While the industry worries about China creating a capacity bubble, China still has a long road to travel to become a technological superpower, and is more worried about reducing its foreign trade deficit than dominating the world.
The sale of advanced technology to China has been a concern of the U.S. government, and was one point of contention among others to China’s accession to the World Trade Organization. U.S. export laws make it difficult, and in some cases the laws prohibit export of advanced technology to China. This is obviously an impediment to the semiconductor industry, in particular for purveyors of equipment and process technology, to doing business in China, said George Koo, director of the Chinese services group within professional services firm Deloitte & Touche.
Koo was one of three speakers discussing business in China at Semiconductor Equipment and Materials International’s (SEMI) Silicon Valley Lunch Forum today in San Jose.
In spite of U.S. reluctance to export advanced technology to China, Europe and Japan have no such qualms. Even as the market for used, older generation equipment and technology blossoms in Japan, advanced technology is making its way there via these channels, albeit not as fast as it is being adopted elsewhere in the world.
"Today we are capable of producing 0.13-micron photomasks," said Samuel T. Wang, president of Semiconductor Manufacturing International Corp.’s (SMIC) U.S. subsidiary.
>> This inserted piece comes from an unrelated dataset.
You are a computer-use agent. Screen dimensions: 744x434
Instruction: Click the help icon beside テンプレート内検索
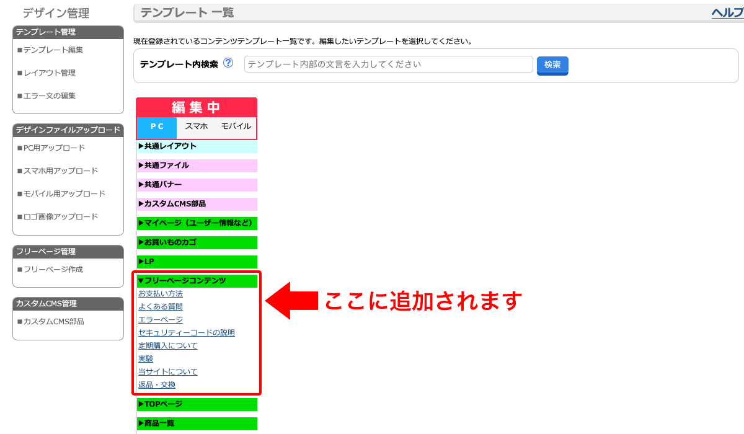click(228, 63)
SMIC, China’s largest pure-play foundry, is qualifying its 0.13-micron process and expects to start producing chips with 0.13-micron features in volume by the end of Q1 next year.
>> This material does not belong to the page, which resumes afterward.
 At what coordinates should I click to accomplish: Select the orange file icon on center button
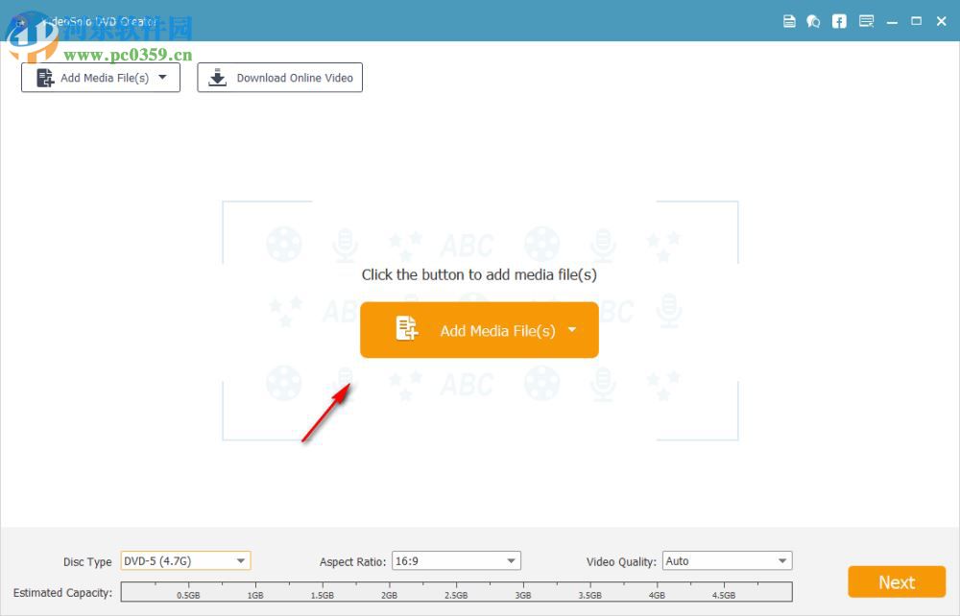click(406, 329)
Of the various fab projects it has in the works, SMIC expects to have a production volume 200mm fab with 0.35- to 0.13-micron technology capability coming on line next year, as well as a 300mm demonstration fab with 0.13-micron capability.
Granted, the bulk of capacity coming online in China in the near-term is older generation technology. But the obviously conclusion to be drawn, one that Koo hinted at, is that the United States is only hurting itself with its contentious Chinese export laws.